Egypte : l'envers du décor.
Par Sophie Pommier. Editions La découverte.
Quel livre à la lecture déprimante ! Imprimé en 2008, il est à jour en 2007.
Consternante et terrifiante, la description des Frères Musulmans, avec leur impérialisme total, leur mépris total du reste du monde.
Consternante, la pratique d'incompétence et d'opacité des administrations égyptiennes.
Consternante et terrifiante, la pratique sinueuse de répressions et de promesses non tenues par le pouvoir politique.
Consternant, le rêve de démocratisation des pays arabes, par l'administration américaine (1), qui subventionne l'armée égyptienne et dirige le plus gros des orientations extérieures du régime égyptien.
Consternantes, les incessantes contradictions des semblants d'oppositions politiques, soutenant tour à tour tout et le contraire de tout d'une phase à l'autre, d'un public à l'autre. Leur excuse est qu'ils sont constamment sous le tir de la censure et de la répression de chacune de leurs activités.
Consternants, l'état de l'éducation à deux ou trois vitesses, l'état des systèmes de santé fortement ségrégés par l'argent ; consternantes, la mauvaise prévention des risques naturels, l'urbanisation sauvage dont l'assainissement ne suit pas, la qualité déplorable de l'alimentation en eau potable.
L'industrialisation touche essentiellement le Delta et la région du Caire. La haute Egypte est un pays oublié et délaissé.
Le Sinaï est contrasté, bédouins méprisés, tourisme au Sud, misère au Nord, cannabis, pavot, trafic d'armes et d'esclaves pour prostitution.
Les perspectives de l'eau douce sont sombres pour 76 millions d'habitants, et de gros conflits se préparent avec les autres riverains du Nil. Il y a déficit d'eau par rapport aux besoins, la consommation est en excès que les accords internationaux précédents, et les contentieux ne font que grossir avec les pays en amont.
Les coptes - ceux qui ont résisté à l'islamisation forcée, et sont restés au culte chrétien préexistant à la conquête arabe - demeurent sous répression, et sous menaces de guerre civile et d'extermination par les islamistes. Secret et sensible, leur nombre réel est inconnu, de l'ordre de 10 à 15 % ?
La description de la vie culturelle est intéressante.
Cela dit, je souffre de ce que l'auteure, Sophie Pommier, est politologue, et que politologue. Malgré quatre petites cartes en début de livre, partout manque l'intervention d'un généraliste indispensable : un géographe. Un géographe aurait su s'entourer des précisions préalables indispensables d'un géologue, d'un sédimentologue, d'un hydrologue, d'un pédologue, d'un agronome, et d'un économiste. Elle, elle ne sait pas.
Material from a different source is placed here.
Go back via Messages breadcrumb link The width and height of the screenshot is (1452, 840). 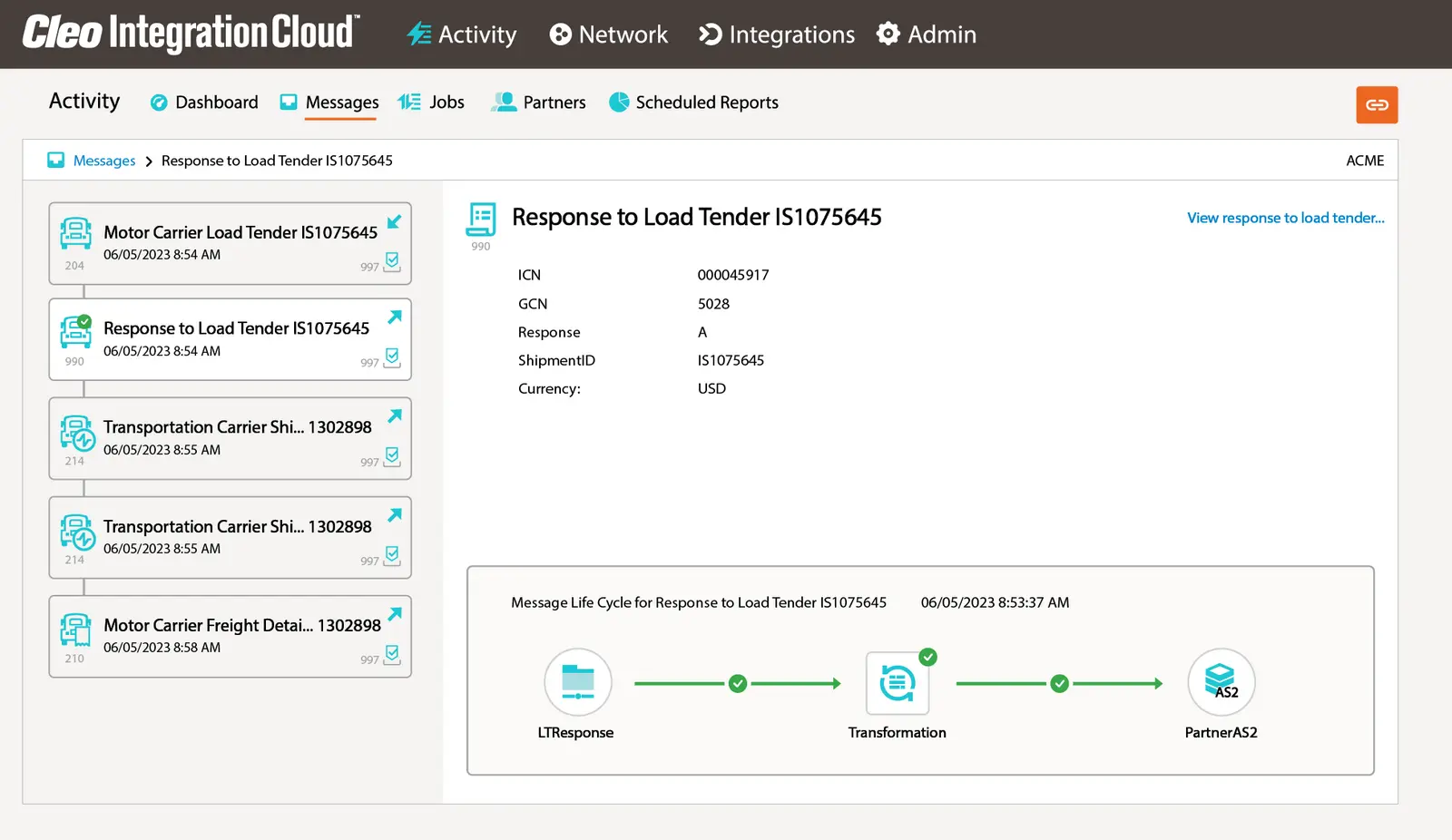pyautogui.click(x=103, y=161)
On ne sait jamais où sont au juste les différentes industries, ni si des ressources minières (par exemple pour la sidérurgie et la métallurgie) existent, ni où. On ne sait pas où le tremblement de terre de 1992 a surtout frappé. Où est la faille qui joue ?
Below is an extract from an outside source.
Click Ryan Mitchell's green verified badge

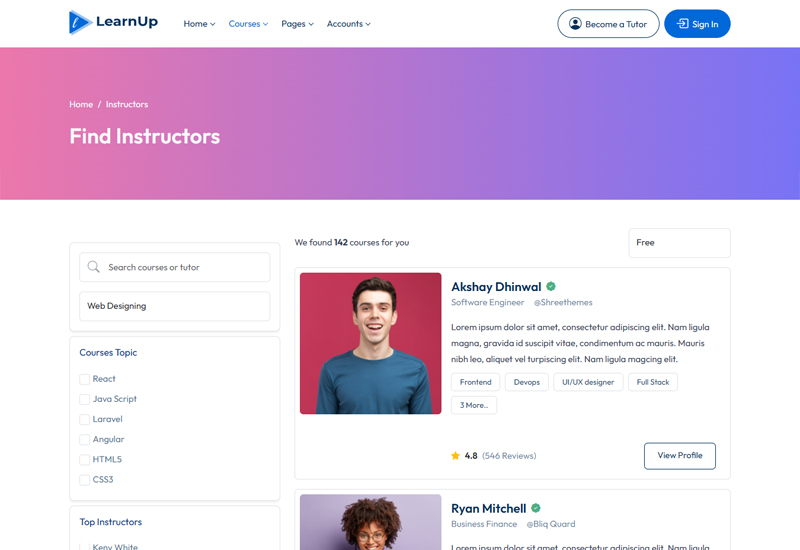pos(536,508)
Moins d'une demi-page sur l'état de l'agriculture et de l'irrigation.
J'apprends avec soulagement, que les villes nouvelles autour du Caire ont été implantées de préférence sur le plateau désertique, afin de limiter les emprises sur les anciennes emblavures, déjà bien assez dramatiques comme cela. J'aimerais savoir comment et avec combien de coupures par jour leur approvisionnement en eau est fait, mais je ne sais toujours pas.
L'auteure est dans le vague complet quant à ce qu'elle nomme "la pollution". Elle n'a visiblement pas de formation scientifique, et n'a pas su faire appel à une compétence extérieure pour rédiger cette partie là.
Le commerce extérieur, et la couverture des besoins par des importations sont insuffisamment détaillés. La description des ports, de leurs spécialisations, et de leurs trafics est en dessous des besoins. La ressource halieutique est inconnue, comme les pratiques locales et leur évolution. Mais bon, on apprend quand même que l'Egypte doit importer 30 % du blé qu'elle consomme.
L'infrastructure - routes, chemins de fer, gazoducs, oléoducs, canaux, aqueducs, lignes à haute tension - est insuffisamment précisée. Etc.
Les sciences dures et la technologie, sont elles aussi très nécessaires à la compréhension de la vie des gens et des contraintes d'un pays.
(1). Administration américaine elle-même colonisée par les sionistes israéliens, notamment via des traitres à double-nationalité, très haut placés.